Jan 19, 2023 Insights, Auto Lending Trends
Virtually every industry is hunkering down and preparing for what is expected to be a tumultuous economy in 2023. From hiring freezes to tightening budgets, companies are taking precautionary measures to shield themselves against impacts of an economic downturn. For financial institutions, liquidity, or lack thereof, is a top priority as we begin the new year.
Liquidity risk increased sharply over 2022 following nearly a decade of historically low rates, leaving many financial institutions with low-yielding loans. Last August, credit union liquidity fell to 28.9% from 35.2% in August 2021, marking the biggest year-over-year decline since July 2000. The cause for the drop over two decades ago is attributed to members buying stocks with their excess funds versus putting them in insured deposits at their local credit unions.

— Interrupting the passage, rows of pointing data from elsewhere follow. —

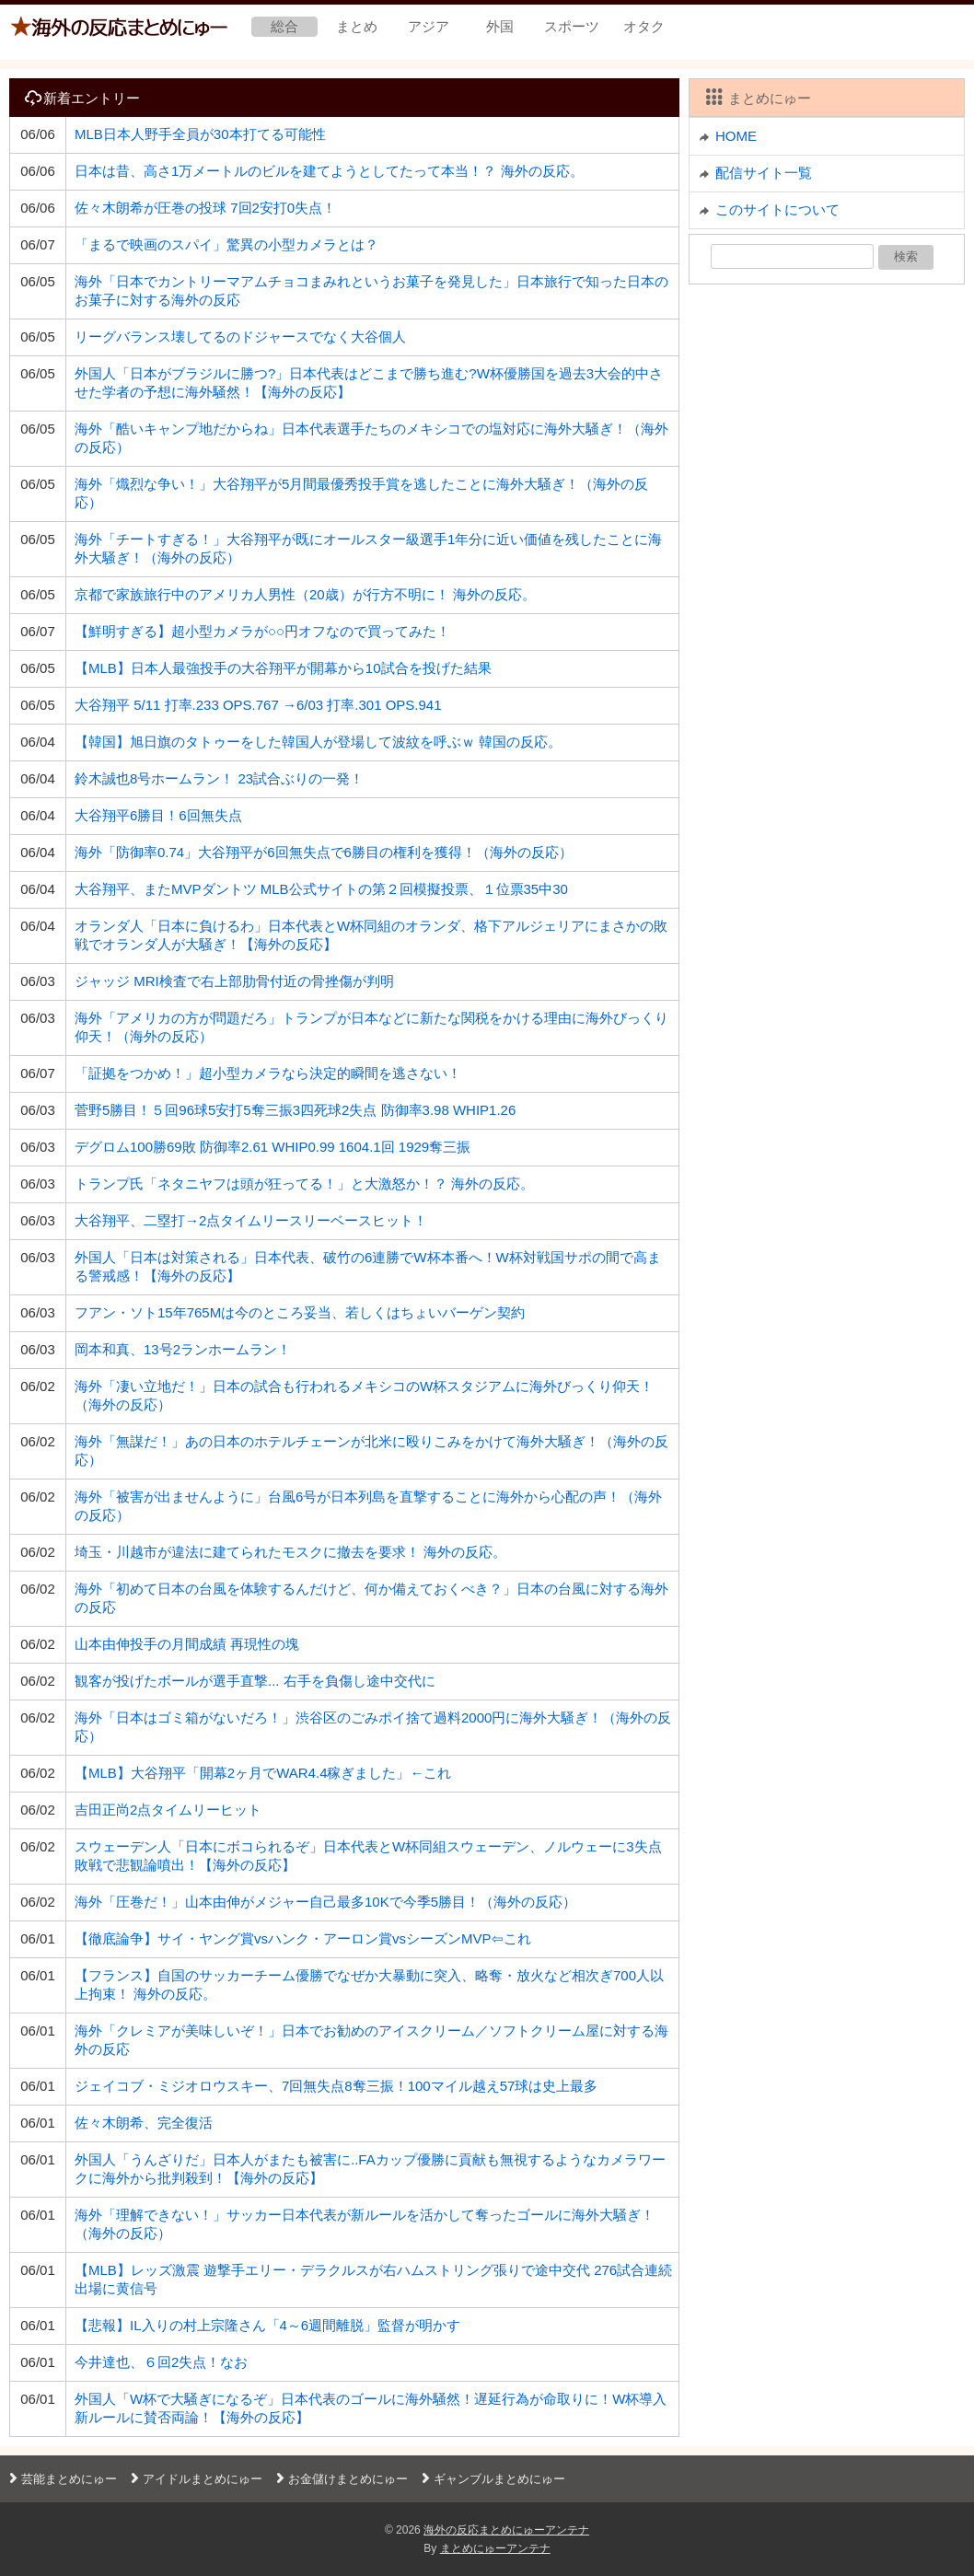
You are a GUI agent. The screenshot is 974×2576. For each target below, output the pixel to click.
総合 (284, 26)
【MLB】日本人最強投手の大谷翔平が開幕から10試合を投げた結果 (283, 668)
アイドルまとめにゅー (194, 2479)
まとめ (356, 26)
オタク (644, 26)
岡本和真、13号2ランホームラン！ (183, 1349)
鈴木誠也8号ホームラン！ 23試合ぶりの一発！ (219, 778)
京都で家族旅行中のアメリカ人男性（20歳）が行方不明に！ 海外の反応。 (305, 594)
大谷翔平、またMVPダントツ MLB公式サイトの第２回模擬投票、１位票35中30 (321, 889)
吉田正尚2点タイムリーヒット (168, 1809)
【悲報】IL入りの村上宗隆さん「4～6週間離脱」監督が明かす (267, 2325)
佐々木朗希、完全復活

With rising inflation, consumers are pulling from their savings accrued during the pandemic to afford the increased costs of goods and services.
And with the Federal Reserve incrementally raising the national interest rate, people are less inclined than ever to refinance loans they secured last December, for example, when the average rate on a 60-month new car loan was around 3.85% (as of November, the rate is 6.05%). We expect the Fed to continue raising over the coming months.
Low inventory has also plagued the automotive industry and would-be buyers. However, Bloomberg recently reported that the industry is expected to grow by more than 1 million vehicles in 2023, totaling about 15 million units. While that’s still around 1 million below what automakers produced in recent years, it does bring hope that the industry can weather forthcoming economic stressors.
Add to the rate and increases and inventory uncertainty with affordability issues, and more people are looking to trusted financial institutions for realistic paths to vehicle ownership. While banks and credit unions have been increasingly facilitating the demand for car loans, liquidity concerns may overshadow loan generation.
What are the biggest barriers to vehicle ownership? And what role can financial institutions play in making it more accessible? Check out our latest research, “Driving Opportunity: U.S. Vehicle Accessibility Index 2023.”
So, what are some things financial institutions can do now to bolster their balance sheets? Some may have to liquidate assets at a loss and risk negatively impacting their net worth ratio. Others may need to borrow money to make loans while raising dividend rates. But there are other mitigation measures financial institutions can take to spur balance sheet growth. One of the most important is to ensure you’re pricing loans correctly.
Solutions like Open Lending’s Lenders Protection program can automatically assess a lender’s specific costs and risk levels to originate less risky auto loans. Our Lenders Protection Program was created to help lenders better withstand environmental risks, like today’s economic uncertainty. The program enables higher yields on assets you already have while increasing vehicle lending volumes outside your normal prime lending guidelines.
There is no blanket approach for banks and credit unions to navigate the liquidity crunch. Every institution has unique vulnerabilities and opportunities, which is why you continue to control all credit decisions with the Lenders Protection program. You can configure your specific costs and desired ROA to support your balance sheets and complement your liquidity management approach.
As you assess avenues to increase liquidity, consistent and accurate pricing and origination tools are critical. You need a partner who can help you reach profitability targets despite an unpredictable market and economy. Open Lending has been this partner to financial institutions for over two decades. We’ve enabled them to weather previous economic downturns and times of heightened risk. And we’re prepared and honored to support you now too.